**Aufgabe 1**
Prüfe, ob die folgenden Aussagen (a), (b) und (c) mit der Textstelle über die Rechtschreibreform übereinstimmen. Antworte jeweils mit Ja oder Nein und zitiere die entscheidenden Worte der Textstelle wörtlich.
(a) Der Branchenverband VdS Bildungsmedien schätzt die Kosten einer Rückkehr zur alten Rechtschreibung auf rund 250 Millionen Euro.
(b) Der Cornelsen-Verlag hat einen Jahresumsatz von 250 Millionen Euro.
(c) Die Süddeutsche Zeitung schloss sich der Kampagne am Freitag an.

**Zitierte Textstelle**
|---|
Rechtschreiberei nervt Schulbuchverlage

Verlage wehren sich gegen „Spiegel“, „Bild“ und „Süddeutsche Zeitung“: Eine Reform der Rechtschreibreform würde allein 10.000 Schulbuchtitel treffen, die Kosten von 250 Millionen Euro zumeist die Eltern treffen. Neuer Duden erscheint wie geplant

VON STEFFEN GRIMBERG

Die neue Kontroverse um die alte Rechtschreibung ruft nun die Schulbuchverlage auf den Plan. Ein Rückfall in die Vergangenheit würde Kosten in Höhe von rund 250 Millionen Euro nach sich ziehen, schätzt der Branchenverband VdS Bildungsmedien. Dies aber könnten die maroden Bildungsetats der Länder nicht verkraften. „In den letzten Jahren wurden die für Neuanschaffungen vorhandenen Gelder halbiert, da ist kein Geld da“, heißt es beim Cornelsen-Verlag, mit 340 Millionen Euro Jahresumsatz einer der Großen der Branche. Am Freitag hatte eine gemeinsame Kampagne von Spiegel und Axel Springer AG für ihre Titel eine Rückkehr zur alten Rechtschreibung angekündigt. Die Süddeutsche Zeitung schloss sich am Samstag an.
|---|
**Gespeicherte Einträge**
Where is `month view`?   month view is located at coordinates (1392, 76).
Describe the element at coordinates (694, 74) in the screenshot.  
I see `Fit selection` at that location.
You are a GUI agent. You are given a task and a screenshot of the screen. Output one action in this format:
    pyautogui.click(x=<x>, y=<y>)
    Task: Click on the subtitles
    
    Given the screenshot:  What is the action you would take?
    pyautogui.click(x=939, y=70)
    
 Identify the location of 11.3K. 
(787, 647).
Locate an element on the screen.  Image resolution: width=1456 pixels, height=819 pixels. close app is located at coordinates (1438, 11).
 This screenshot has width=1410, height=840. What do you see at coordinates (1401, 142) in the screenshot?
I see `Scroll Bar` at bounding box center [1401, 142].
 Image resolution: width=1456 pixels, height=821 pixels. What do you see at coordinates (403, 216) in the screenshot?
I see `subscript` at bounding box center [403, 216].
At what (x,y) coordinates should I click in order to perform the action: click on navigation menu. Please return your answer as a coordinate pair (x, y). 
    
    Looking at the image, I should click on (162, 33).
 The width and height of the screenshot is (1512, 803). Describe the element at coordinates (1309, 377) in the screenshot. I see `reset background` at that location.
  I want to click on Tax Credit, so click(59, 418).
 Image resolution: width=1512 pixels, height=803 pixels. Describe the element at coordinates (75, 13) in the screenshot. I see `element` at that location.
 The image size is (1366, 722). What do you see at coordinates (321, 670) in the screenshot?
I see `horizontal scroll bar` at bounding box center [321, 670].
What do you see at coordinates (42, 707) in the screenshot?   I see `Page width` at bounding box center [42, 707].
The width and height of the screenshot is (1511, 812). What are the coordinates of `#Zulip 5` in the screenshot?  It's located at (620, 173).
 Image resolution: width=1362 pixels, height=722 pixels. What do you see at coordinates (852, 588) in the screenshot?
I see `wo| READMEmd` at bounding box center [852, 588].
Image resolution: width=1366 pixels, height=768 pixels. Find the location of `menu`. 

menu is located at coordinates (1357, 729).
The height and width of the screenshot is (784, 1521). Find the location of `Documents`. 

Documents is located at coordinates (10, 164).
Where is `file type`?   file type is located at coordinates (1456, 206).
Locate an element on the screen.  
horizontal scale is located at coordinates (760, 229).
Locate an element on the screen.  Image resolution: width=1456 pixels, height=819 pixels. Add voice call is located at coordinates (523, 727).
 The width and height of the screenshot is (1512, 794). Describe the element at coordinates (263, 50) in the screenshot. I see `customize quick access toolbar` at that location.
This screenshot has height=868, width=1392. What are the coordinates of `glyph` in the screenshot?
|---|
**Aufgabe 2**
Stelle die Zeilen der Einträge von der Zeile mit „At what (x,y)“ bis zur Zeile mit „Documents is located“, beide eingeschlossen, als nummerierte Liste dar und lass dabei Leerzeilen weg.

**Ergebnis der Aufgabe 1**
(a) Ja: „Ein Rückfall in die Vergangenheit würde Kosten in Höhe von rund 250 Millionen Euro nach sich ziehen, schätzt der Branchenverband VdS Bildungsmedien.“
(b) Nein: „mit 340 Millionen Euro Jahresumsatz einer der Großen der Branche“
(c) Nein: „Die Süddeutsche Zeitung schloss sich am Samstag an.“

**Ergebnis der Aufgabe 2**
1. At what (x,y) coordinates should I click in order to perform the action: click on navigation menu. Please return your answer as a coordinate pair (x, y). 
2.     Looking at the image, I should click on (162, 33).
3.  The width and height of the screenshot is (1512, 803). Describe the element at coordinates (1309, 377) in the screenshot. I see `reset background` at that location.
4.   I want to click on Tax Credit, so click(59, 418).
5.  Image resolution: width=1512 pixels, height=803 pixels. Describe the element at coordinates (75, 13) in the screenshot. I see `element` at that location.
6.  The image size is (1366, 722). What do you see at coordinates (321, 670) in the screenshot?
7. I see `horizontal scroll bar` at bounding box center [321, 670].
8. What do you see at coordinates (42, 707) in the screenshot?   I see `Page width` at bounding box center [42, 707].
9. The width and height of the screenshot is (1511, 812). What are the coordinates of `#Zulip 5` in the screenshot?  It's located at (620, 173).
10.  Image resolution: width=1362 pixels, height=722 pixels. What do you see at coordinates (852, 588) in the screenshot?
11. I see `wo| READMEmd` at bounding box center [852, 588].
12. Image resolution: width=1366 pixels, height=768 pixels. Find the location of `menu`. 
13. menu is located at coordinates (1357, 729).
14. The height and width of the screenshot is (784, 1521). Find the location of `Documents`. 
15. Documents is located at coordinates (10, 164).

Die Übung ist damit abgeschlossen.